Saved data entries
Start of Block
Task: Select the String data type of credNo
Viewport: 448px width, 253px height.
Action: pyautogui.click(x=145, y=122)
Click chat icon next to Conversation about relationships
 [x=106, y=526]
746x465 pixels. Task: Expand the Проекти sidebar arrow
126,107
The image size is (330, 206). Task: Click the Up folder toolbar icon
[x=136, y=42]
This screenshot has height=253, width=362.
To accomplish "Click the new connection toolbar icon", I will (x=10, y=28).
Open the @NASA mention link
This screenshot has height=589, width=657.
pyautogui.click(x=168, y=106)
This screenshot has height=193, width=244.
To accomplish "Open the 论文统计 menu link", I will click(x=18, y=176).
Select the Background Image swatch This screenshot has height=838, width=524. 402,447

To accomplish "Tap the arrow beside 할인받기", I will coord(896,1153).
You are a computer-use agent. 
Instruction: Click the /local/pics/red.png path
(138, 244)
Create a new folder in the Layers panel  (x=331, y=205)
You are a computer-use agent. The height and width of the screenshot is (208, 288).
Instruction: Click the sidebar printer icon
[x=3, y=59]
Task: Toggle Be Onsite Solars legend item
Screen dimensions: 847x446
End of Block
* **TASK PROMPT**
Count the lines of the data that contain the word "Select", and give only that number.

* **ANSWER BELOW**
2